- Added comprehensive code comments in collision.go explaining external_ref inclusion - Documented content hash behavior in HASH_ID_DESIGN.md with examples - Enhanced test documentation in collision_test.go - Closes bd-9f4a, bd-df11, bd-537e Amp-Thread-ID: https://ampcode.com/threads/T-47525168-d51c-4f56-b598-18402e5ea389 Co-authored-by: Amp <amp@ampcode.com>
10 KiB
Hash-Based ID Generation Design
Status: Implemented (bd-166)
Version: 2.0
Last Updated: 2025-10-30
Overview
bd v2.0 replaces sequential auto-increment IDs (bd-1, bd-2) with content-hash based IDs (bd-af78e9a2) and hierarchical sequential children (bd-af78e9a2.1, .2, .3).
This eliminates ID collisions in distributed workflows while maintaining human-friendly IDs for related work.
ID Format
Top-Level IDs (Hash-Based)
Format: {prefix}-{6-8-char-hex} (progressive on collision)
Examples:
bd-a3f2dd (6 chars, common case ~97%)
bd-a3f2dda (7 chars, rare collision ~3%)
bd-a3f2dda8 (8 chars, very rare double collision)
- Prefix: Configurable (bd, ticket, bug, etc.)
- Hash: First 6 characters of SHA256 hash (extends to 7-8 on collision)
- Total length: 9-11 chars for "bd-" prefix
Hierarchical Child IDs (Sequential)
Format: {parent-id}.{child-number}
Examples:
bd-a3f2dd.1 (depth 1, 6-char parent)
bd-a3f2dda.1.2 (depth 2, 7-char parent on collision)

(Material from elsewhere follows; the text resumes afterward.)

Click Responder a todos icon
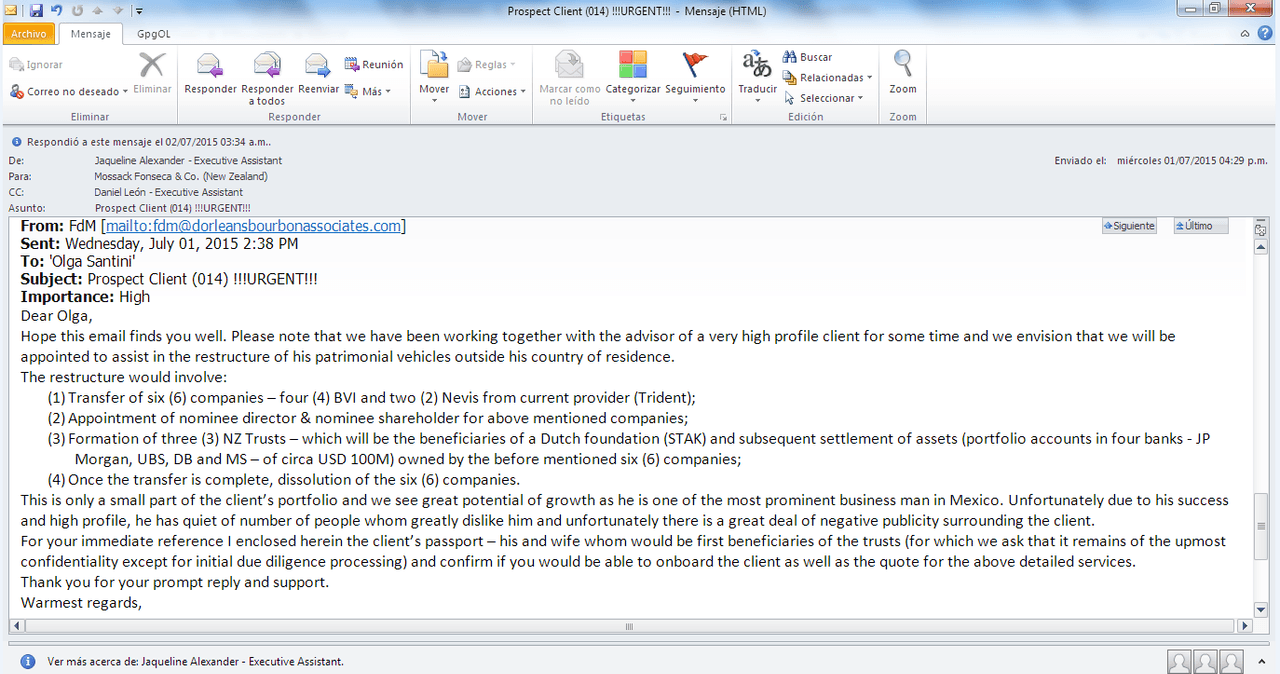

bd-a3f2dd.1.2.3 (depth 3, max depth)
- Max depth: 3 levels (prevents over-decomposition)
- Max breadth: Unlimited (tested up to 347 children)
- Max ID length: ~17 chars at depth 3 (6-char parent + .N.N.N)
Hash Generation Algorithm
func GenerateHashID(prefix, title, description string, created time.Time, workspaceID string) string {
h := sha256.New()
h.Write([]byte(title))
h.Write([]byte(description))
h.Write([]byte(created.Format(time.RFC3339Nano)))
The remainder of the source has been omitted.